1. First, add the numbers inside the parentheses:
- \(2.5+8.6 = 11.1\)
2. Then, multiply the result by \(10.0\):
- \(11.1\times10.0=111.0\). But when considering significant figures, we look at the rules for addition and then multiplication. After addition, we have \(11.1\) (3 significant figures), and when multiplying by \(10.0\) (3 significant figures), the result should have 3 significant figures. So we can write the result as \(1.11\times 10^{2}\) (or \(111\) when considering significant figures, as the trailing zero in \(111.0\) is not significant in terms of the significant figure count from the multiplication rule here? Wait, no, the key is that after addition, we have a number with 3 significant figures, and the multiplier also has 3 significant figures, so the product has 3 significant figures.

Explanation:

First, for the addition \(2.5 + 8.6\), since both numbers have one decimal place, the sum \(11.1\) is reported with one decimal place and has 3 significant figures. Then, when multiplying \(11.1\) (3 significant figures) by \(10.0\) (3 significant figures), the result of a multiplication operation is reported with the same number of significant figures as the factor with the least number of significant figures. Since both factors have 3 significant figures, the final answer has 3 significant figures.

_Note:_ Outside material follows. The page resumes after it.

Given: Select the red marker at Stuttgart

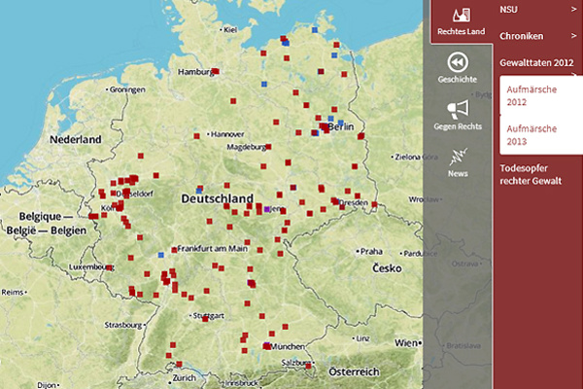Looking at the screenshot, I should pyautogui.click(x=206, y=318).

First, for the addition \(2.5 + 8.6\), since both numbers have one decimal place, the sum \(11.1\) is reported with one decimal place and has 3 significant figures. Then, when multiplying \(11.1\) (3 significant figures) by \(10.0\) (3 significant figures), the result of a multiplication operation is reported with the same number of significant figures as the factor with the least number of significant figures. Since both factors have 3 significant figures, the final answer has 3 significant figures.

Answer:

The final answer has 3 significant figures.